Prompt: Can you edit the lines starting at the first one and ending at the one containing "pyautogui.click(x=345, y=400)", replacing "Batch actions" with "Bulk actions" and keeping everything else the same? Leave the pictures out of your answer.

Data section:
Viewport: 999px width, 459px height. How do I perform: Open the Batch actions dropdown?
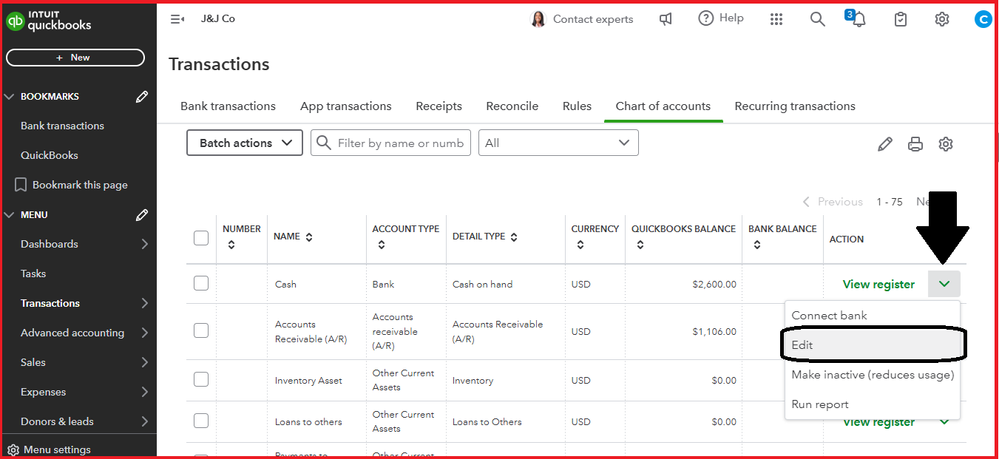[x=244, y=143]
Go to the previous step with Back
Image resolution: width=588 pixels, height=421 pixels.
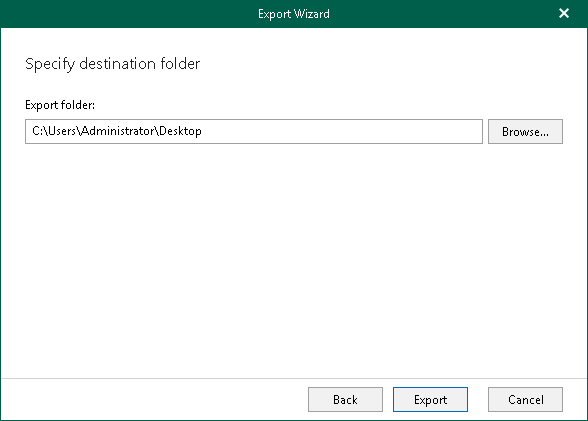pyautogui.click(x=345, y=400)
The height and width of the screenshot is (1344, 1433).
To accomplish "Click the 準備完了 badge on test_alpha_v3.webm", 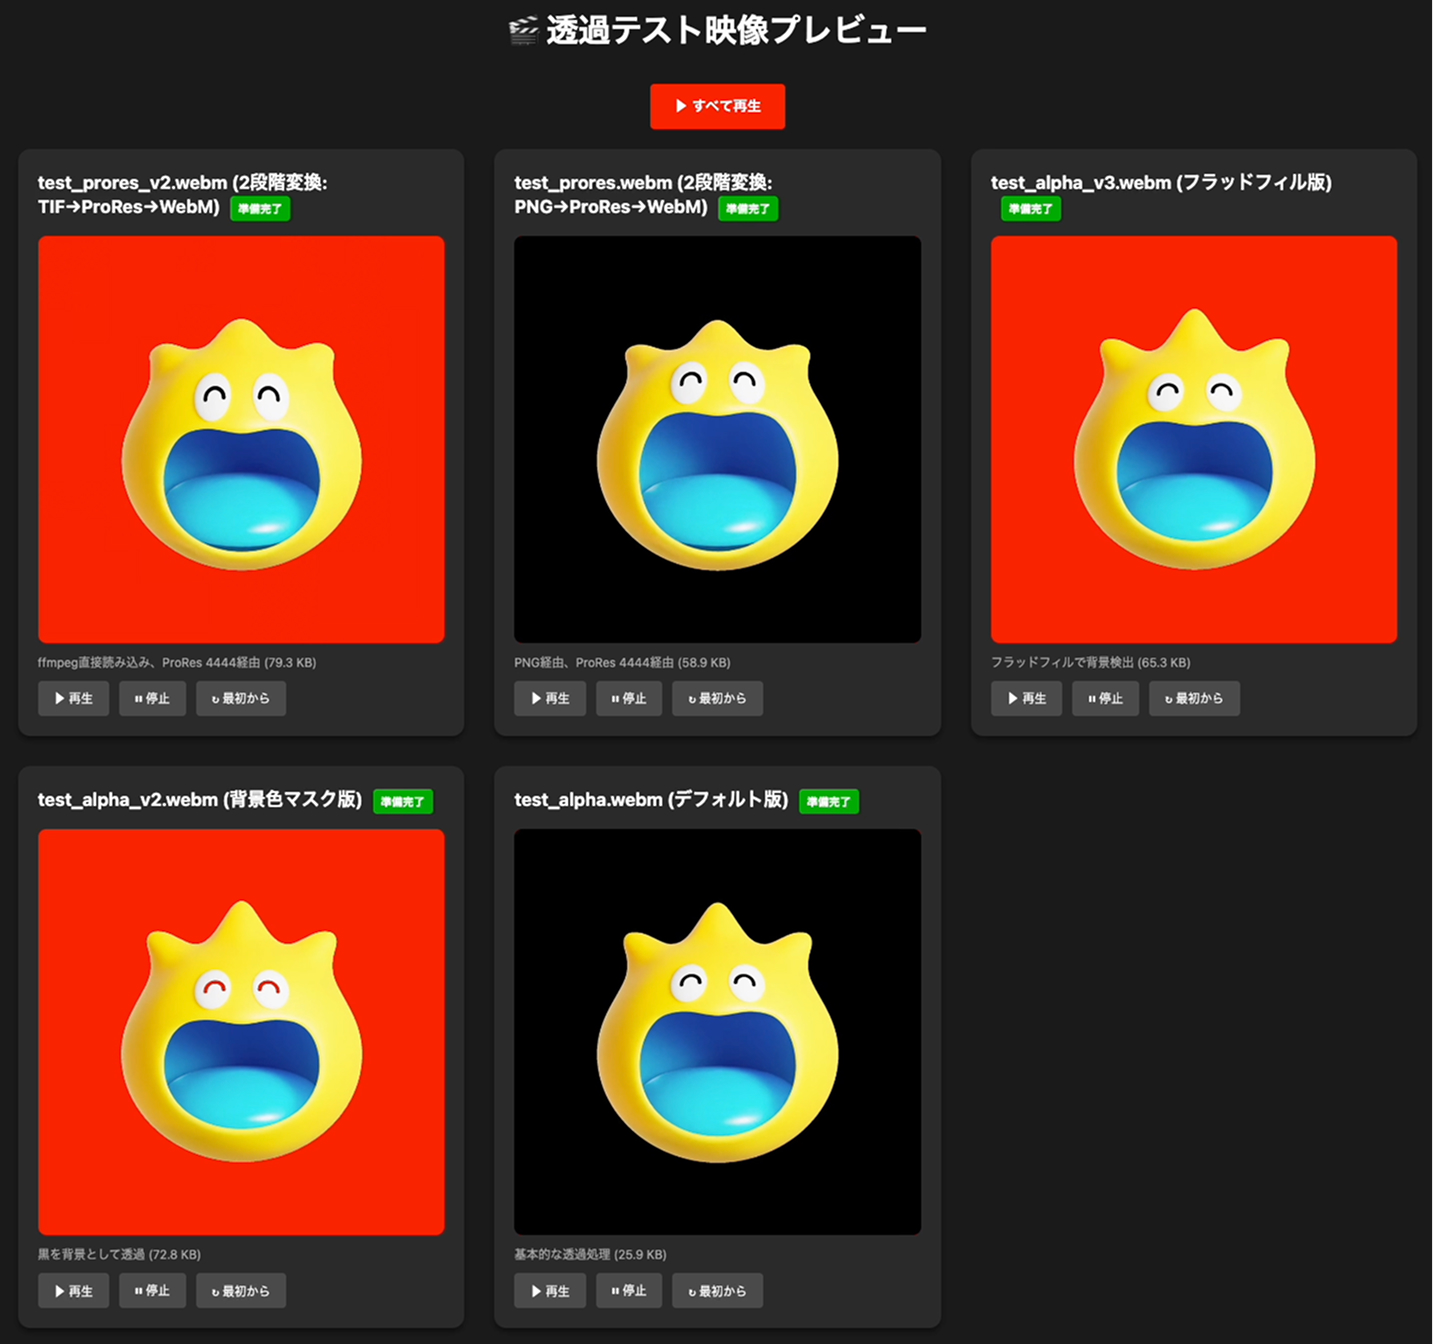I will point(1030,209).
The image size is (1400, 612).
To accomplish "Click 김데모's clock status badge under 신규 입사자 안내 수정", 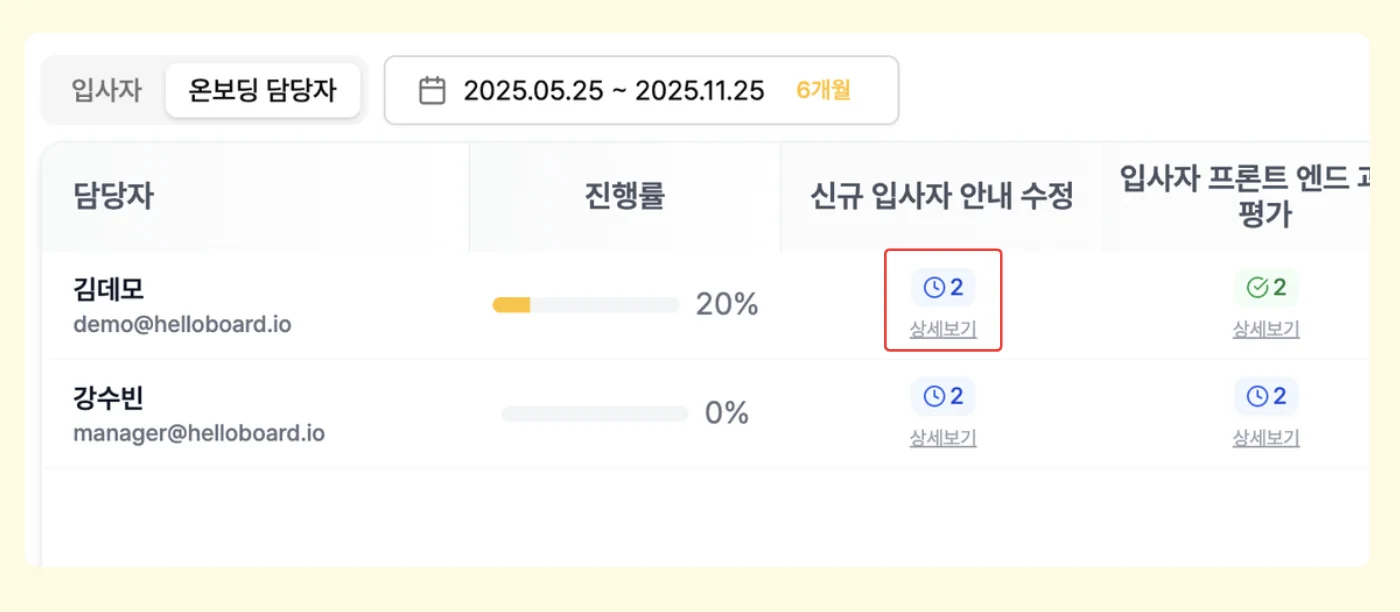I will coord(943,288).
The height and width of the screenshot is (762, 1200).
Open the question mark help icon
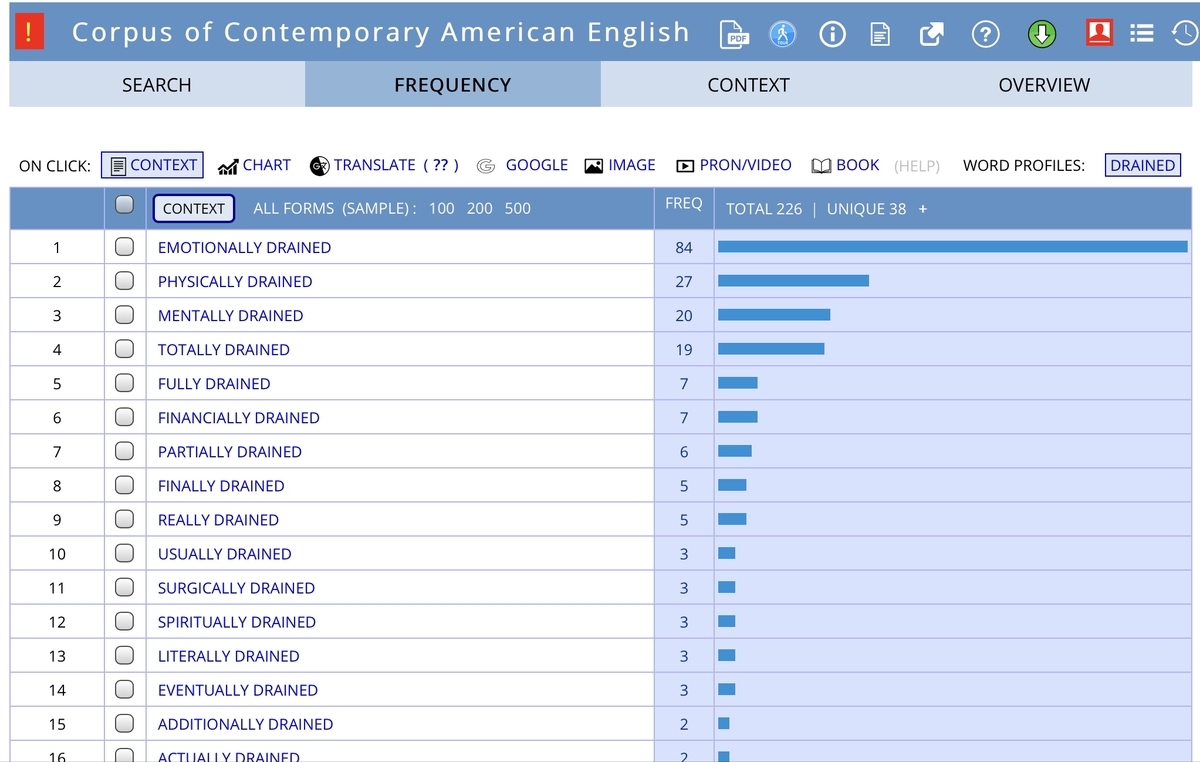tap(986, 35)
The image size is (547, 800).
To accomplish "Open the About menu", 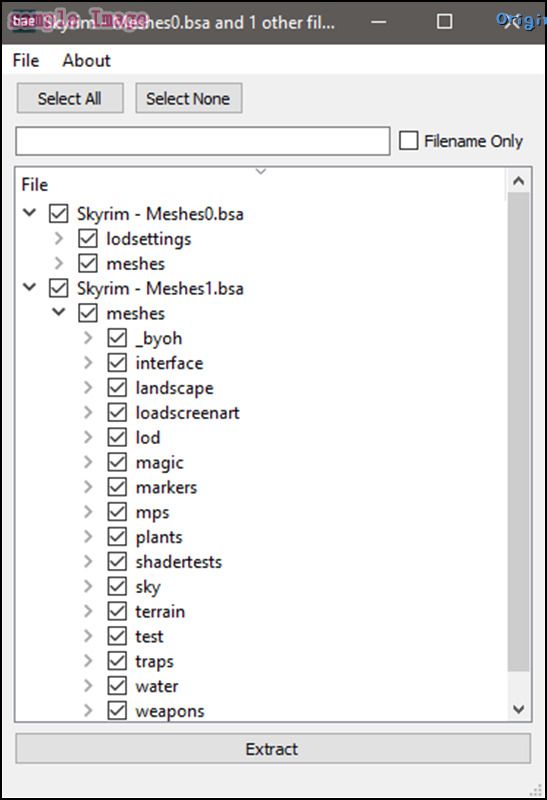I will click(x=86, y=60).
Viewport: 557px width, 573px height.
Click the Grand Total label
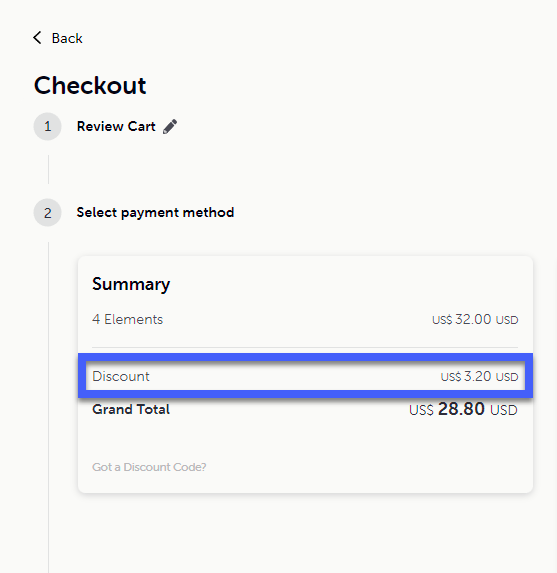tap(131, 409)
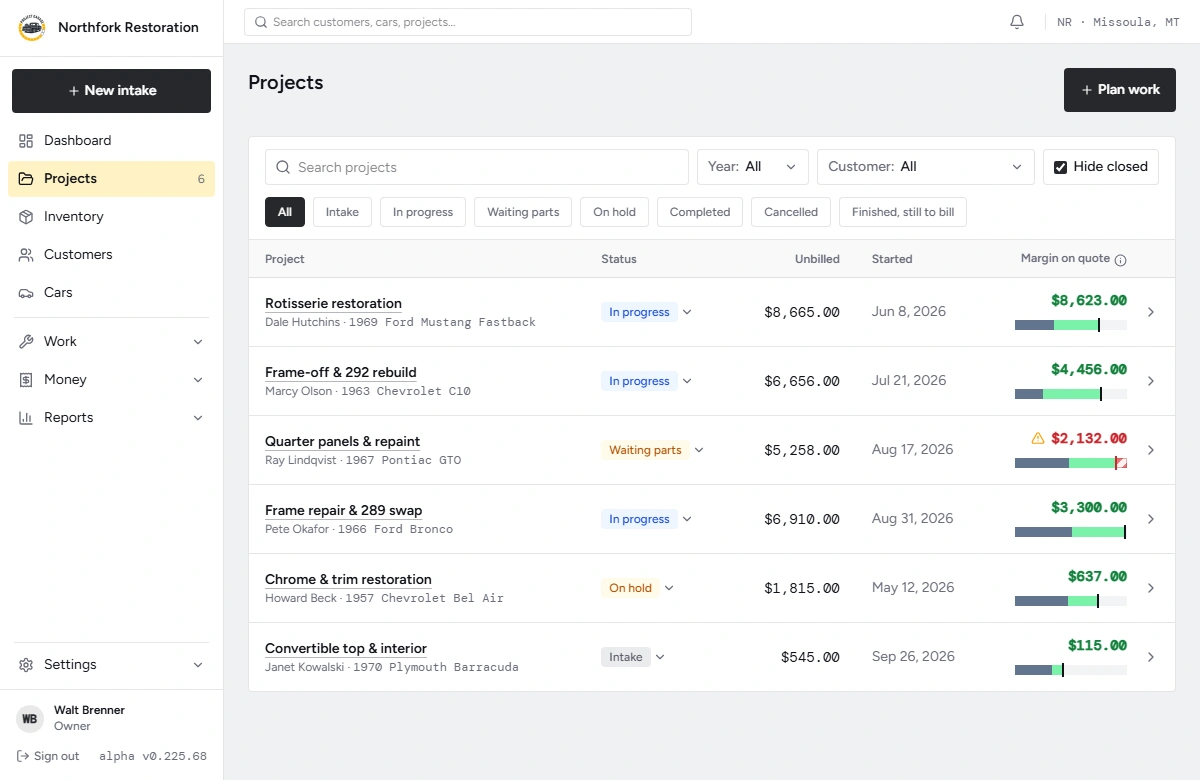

Exercise solution:
Viewport: 999px width, 459px height. How do I perform: Open the Bulk actions dropdown?
[x=244, y=143]
Go to the previous step with Back
Image resolution: width=588 pixels, height=421 pixels.
pyautogui.click(x=345, y=400)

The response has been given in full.